Action Based Management Checklist
There are also events, such as a site migration, that are not time limited, but rely on specific actions that you perform on your site. You will want to check in the Webmaster Tools to see the progress. This is not a complete list of everything you can and should do, but you can use it as a starting point or as a reminder. When you make changes to your website (site migration, site hierarchy change) or content:
Use Fetch as Bing to make sure we can access your website.
Tell Bing where your URLs are moved: Use the Site Move feature .
Tell Bing what to explore: Update your sitemap .
Tell Bing not to explore: Noindex tags and robots.txt files.
Check if the content is compatible with mobile devices.
Check for missing search errors and 301 potential redirects.
Check inbound links pointing to 404 error pages.
Check if the number of indexed pages is changing.
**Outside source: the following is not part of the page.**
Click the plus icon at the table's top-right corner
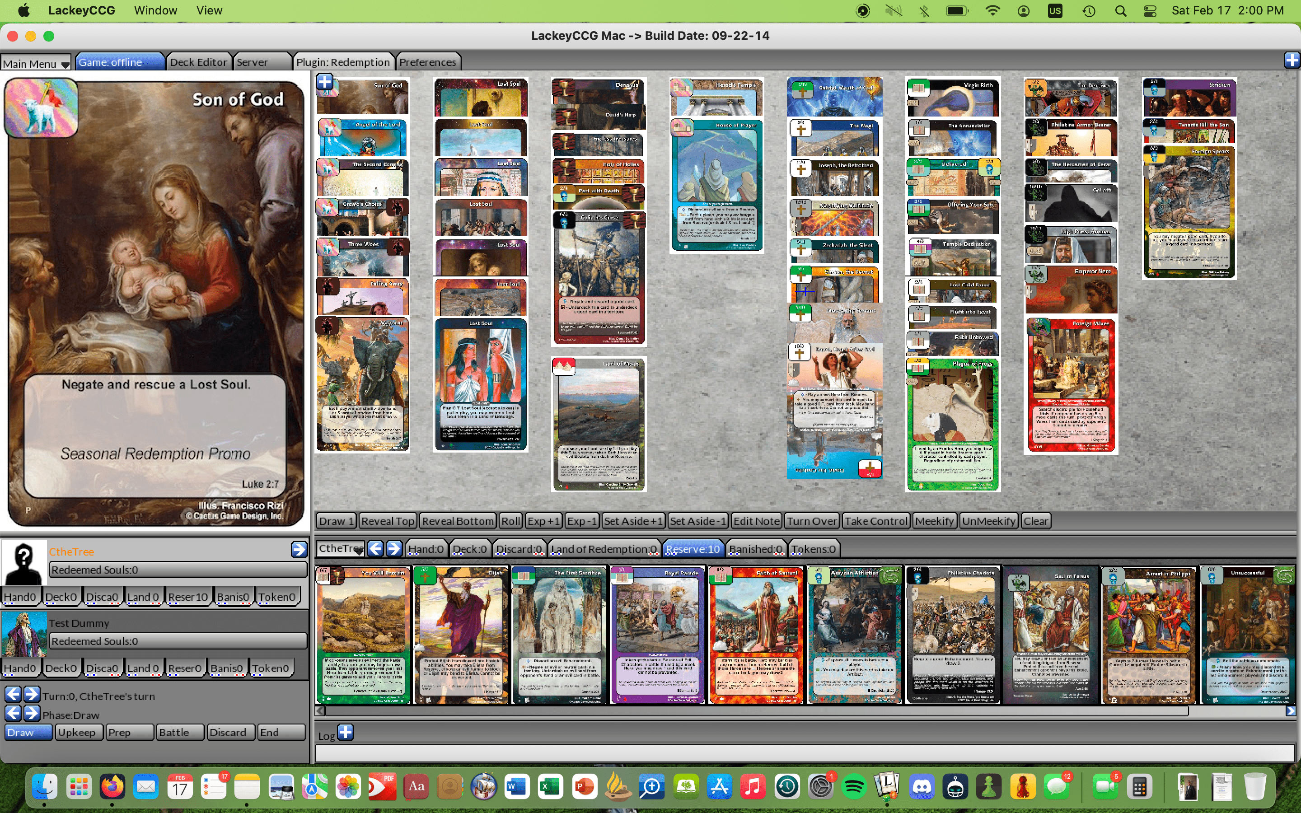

When updating international content, search for:
When you find URLs in the index or cache that no longer exist:
When adding or updating structured data on your site:
So while this Webmaster Tools Management Guide is not a definitive guide, it will hopefully serve as a Swiss Army knife to guide or guide you to get started.
About the author
Christi Olson is a research evangelist at Microsoft in Seattle, Washington. For more than a decade, Christi has been a student and practitioner of SEM. Prior to joining the Bing Ads team at Microsoft, Christi worked in internal and agency marketing at Point It, Expedia, Harry & David, and Microsoft (MSN, Bing, Windows). When she's not talking about digital search and marketing, she can be found with her husband at the ACUO crossfit and run races across the PacificNW, brewing and trying to find the perfect beer, and wander with their two schnauzers and pug.